Introduction
When starting Terraform Enterprise the application may fail to startup and report an error starting the container ptfe_base_startup
(after Terraform Enterprise 202205-1, this container is called tfe-base-startup
)
Problem
When the ptfe_base_startup
container is launched it waits for a period of time for dependent services to become available before continuing. One of those tasks is to retrieve a token created by the Vault service to facilitate encryption of sensitive values. If the Vault service is unable to decrypt it's own unseal keys, or doesn't perform it's startup within the timeout period, ptfe_base_startup
will report an error and fail the startup process.
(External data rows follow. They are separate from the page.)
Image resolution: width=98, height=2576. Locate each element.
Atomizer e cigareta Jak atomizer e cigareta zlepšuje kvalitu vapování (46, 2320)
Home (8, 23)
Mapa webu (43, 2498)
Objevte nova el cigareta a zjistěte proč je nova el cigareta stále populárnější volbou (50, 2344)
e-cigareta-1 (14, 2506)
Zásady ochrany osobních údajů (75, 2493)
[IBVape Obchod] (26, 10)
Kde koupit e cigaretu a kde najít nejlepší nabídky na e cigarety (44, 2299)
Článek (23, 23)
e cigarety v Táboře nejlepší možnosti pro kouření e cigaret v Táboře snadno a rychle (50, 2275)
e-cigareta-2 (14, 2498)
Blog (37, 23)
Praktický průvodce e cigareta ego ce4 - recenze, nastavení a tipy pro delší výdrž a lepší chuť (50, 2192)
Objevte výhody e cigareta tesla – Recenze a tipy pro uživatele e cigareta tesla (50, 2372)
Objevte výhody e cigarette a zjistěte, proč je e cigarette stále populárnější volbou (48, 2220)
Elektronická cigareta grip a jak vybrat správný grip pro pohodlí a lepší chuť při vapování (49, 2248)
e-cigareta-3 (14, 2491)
If enabled, the installation dashboard will report that the container failed:
Alternatively replicatedctl app status
will report:
[ { "AppID": "cf2420c1fb6c43957c238b0bec5255e0", "Sequence": 576, "PatchSequence": 0, "State": "stopped", "DesiredState": "started", "Error": "Container ptfe_base_startup failed: Container 72b4ef0621d5acd05a325d0e00f88f335af925a4eefc07ed7e1ca2ab85f425ff exited with non-zero exit status 1: ", "IsCancellable": false, "IsTransitioning": false, "LastModifiedAt": "2021-10-22T04:26:14.687941937Z" } ]
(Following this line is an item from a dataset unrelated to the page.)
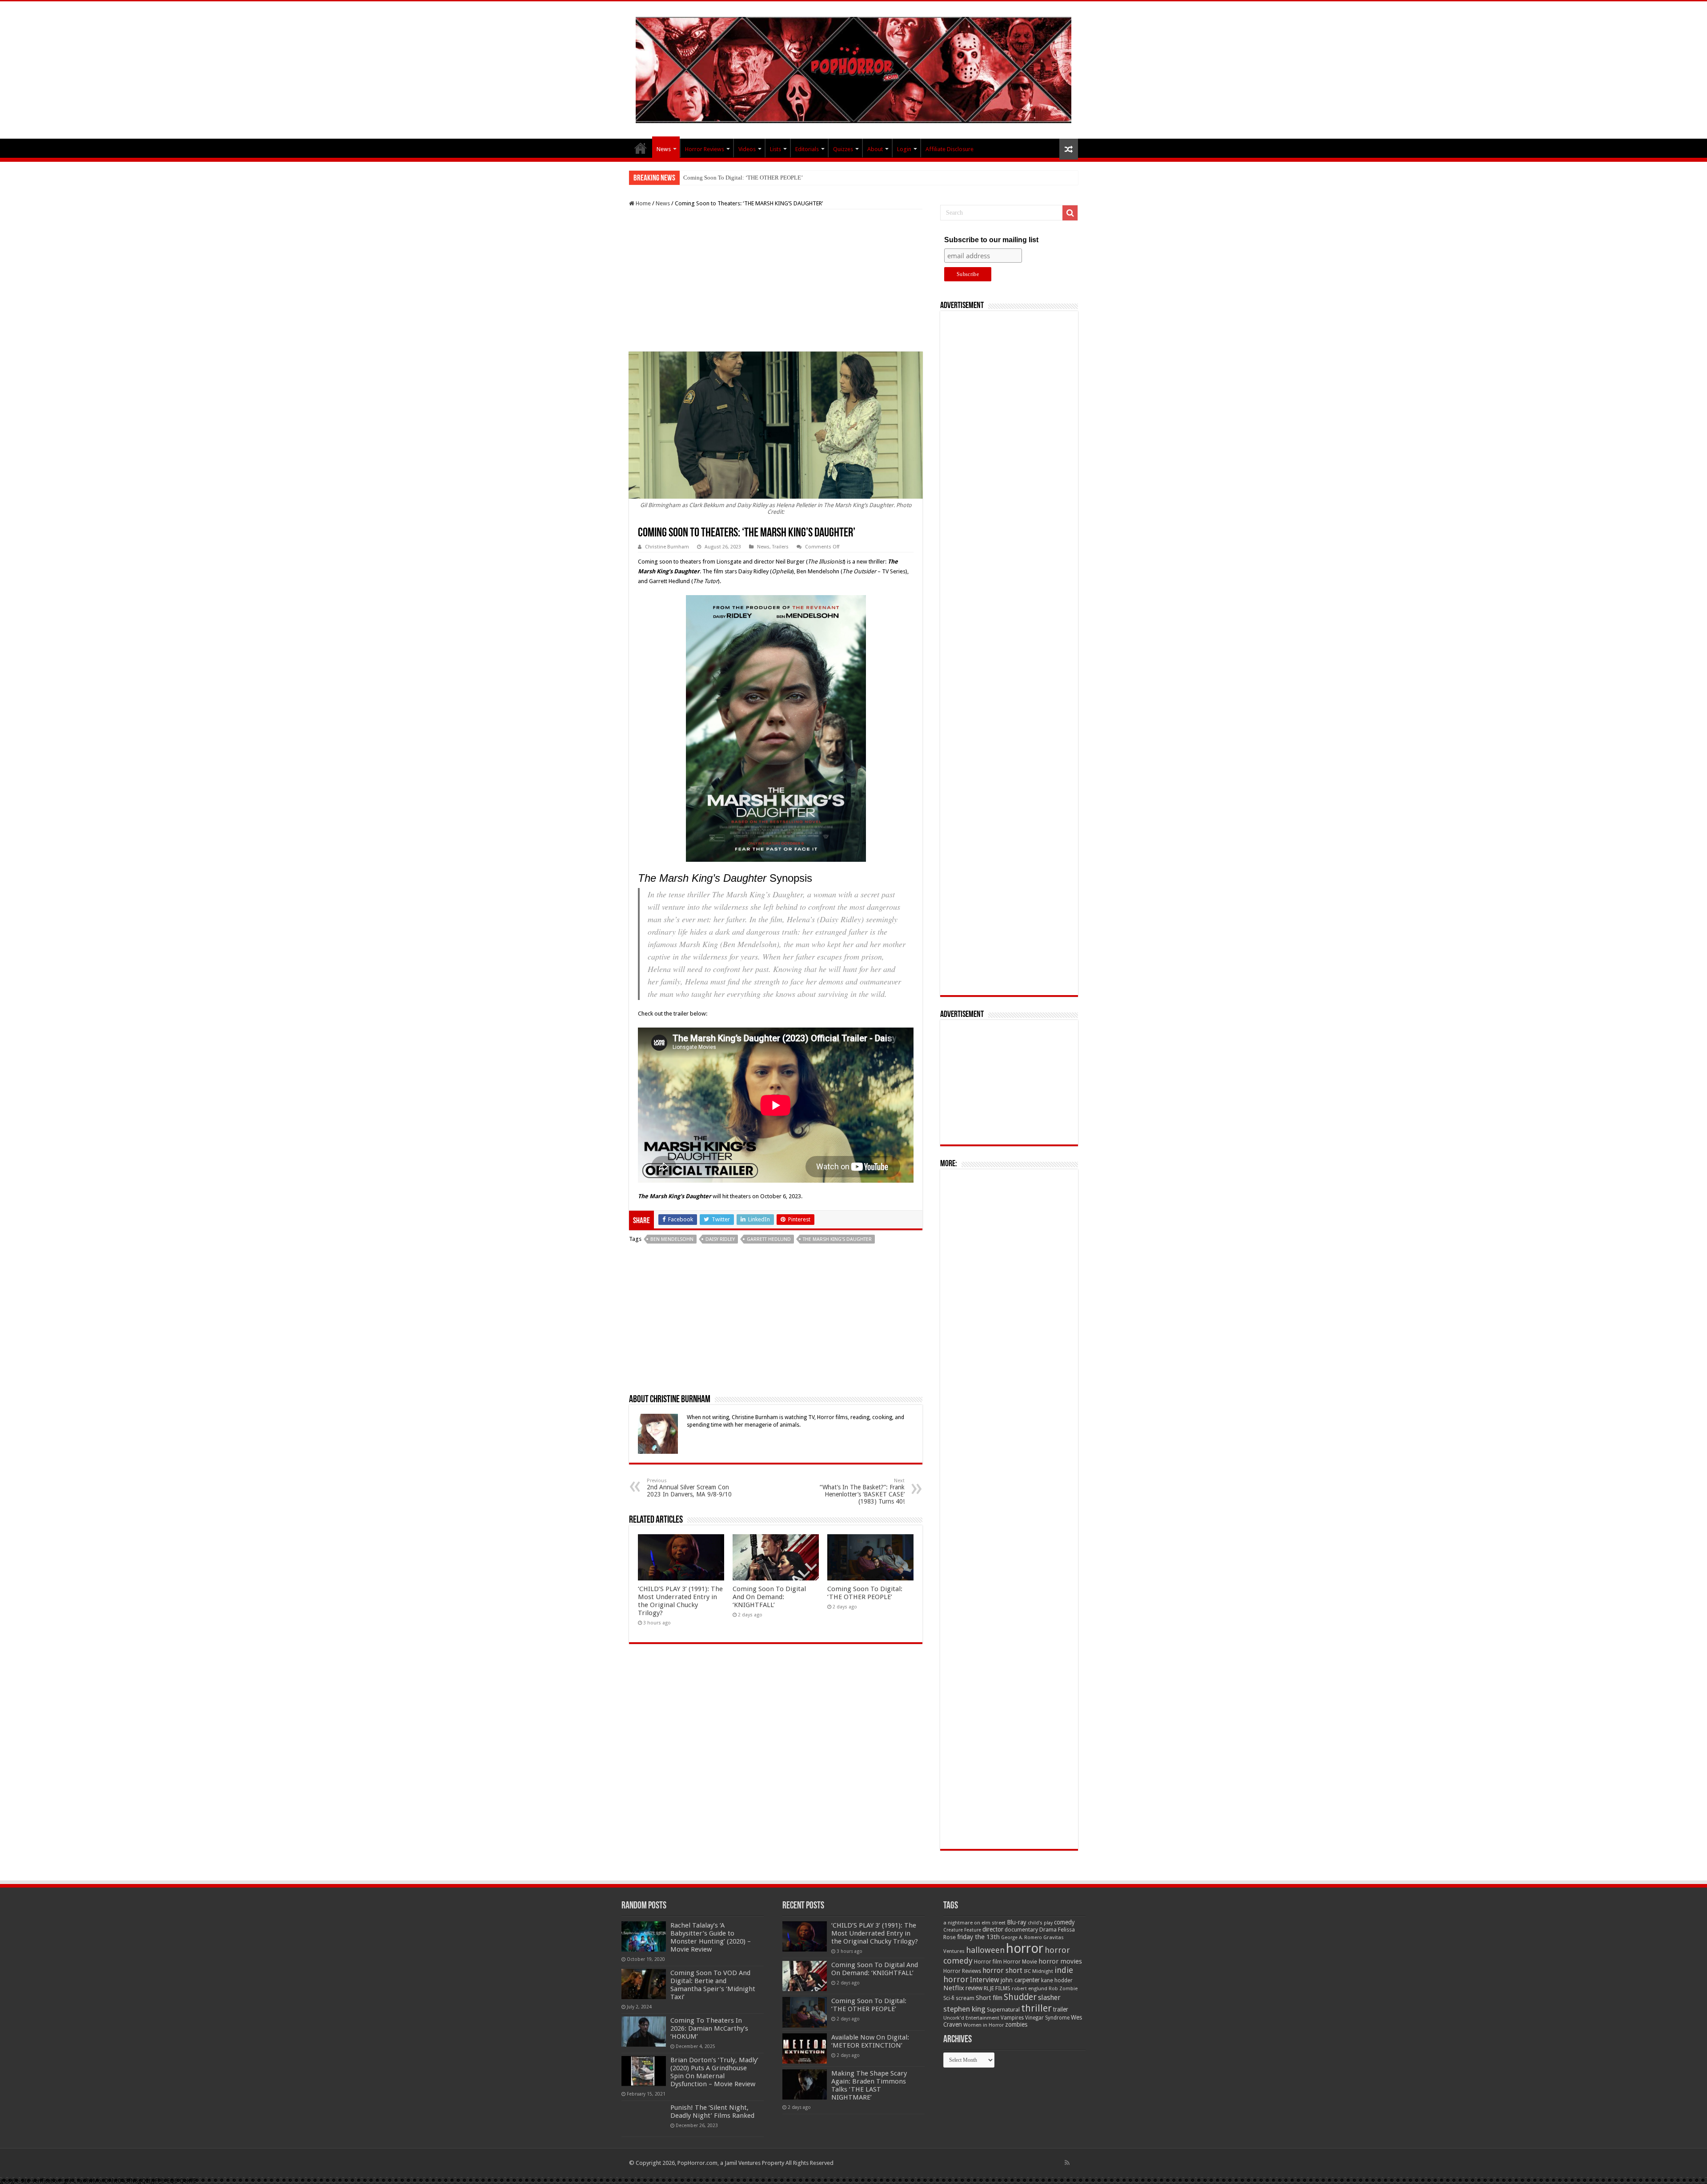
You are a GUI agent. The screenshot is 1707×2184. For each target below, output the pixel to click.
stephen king (964, 2008)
Check the logs for the ptfe_base_startup
container with docker logs ptfe_base_startup
or for TFE 202205-1 or later docker logs tfe-base-startup
,to confirm that a time out has occurred, for example:
INFO: Vault token retrieval timeout not yet reached
INFO: Vault token retrieval timeout not yet reached
INFO: Vault token retrieval timeout not yet reached
INFO: Vault token retrieval timeout not yet reached
INFO: Vault token retrieval timeout not yet reached
INFO: Vault token retrieval timeout not yet reached
INFO: Vault token retrieval timeout not yet reached
INFO: Vault token retrieval timeout not yet reached
ERROR: Operation timed out waiting for vault token
Check the logs for the internal Vault service, ptfe_vault
, with docker logs ptfe_vault
or for TFE 202205-1 or later docker logs tfe-vault
to determine the cause of the issue.
Cause 1
Failures during the unseal process are reported with an error message similar to:
get unseal: could not decrypt unseal key: crypto: could not decrypt ciphertext: chacha20poly1305: message authentication failed
This indicates that the value present in the configuration for the enc_password
attribute isn't the one that was used when the instance was initially installed.
Solution 1
The enc_password
value must be restored to the value that was used when the instance was initially installed. Even if the instance has been re-created, the unseal keys stored in the database can only be retrieved with the correct value.
Cause 2
Failures to retrieve the token required by ptfe_base_startup
will not log an error in the ptfe_vault
container logs, so we will need to check the timestamps of the operations.
ptfe_vault
output:
... 2022-01-28T01:39:54.970Z [INFO] identity: groups restored 2022-01-28T01:39:54.985Z [INFO] expiration: lease restore complete 2022-01-28T01:39:54.991Z [INFO] core: usage gauge collection is disabled 2022-01-28T01:39:54.995Z [INFO] core: post-unseal setup complete + Retrying to create vault token + Successfully created vault token
ptfe_base_startup
output:
... 2022/01/28 01:36:47 execing command; /usr/bin/wait-for-token [-- true] INFO: Vault token retrieval timeout not yet reached ... INFO: Vault token retrieval timeout not yet reached ERROR: Operation timed out waiting for vault token
ptfe_base_startup
will wait up to 60 seconds for the required token to become available. If we compare when ptfe_base_startup
began waiting, 01:36:47
, to when ptfe_vault
finished, 01:39:54
we can see that the token was not available by 01:37:48
so ptfe_base_startup
timed out.
Solution 2
Insufficient disk throughput can result in too high contention while the application starts up, resulting in time outs.
The resolution to this issue will depend on your operating environment and the types of disk available, however it is recommended to utilize SSD based storage and to monitor IOPs throughput when the application is starting up. Burstable throughput may not always be available and may cause this issue intermittently.
For more details please refer to: Capacity and Performance: Disk I/O
Cause 3
There is a known issue where Dynatrace OneAgent will prevent Terraform Enterprise from starting up successfully. Dynatrace will scan files related to TFE's start up process which will cause the files to be in a busy state when certain functions of the start up workflow are executed.
Solution 3
Disable or uninstall Dynatrace OneAgent.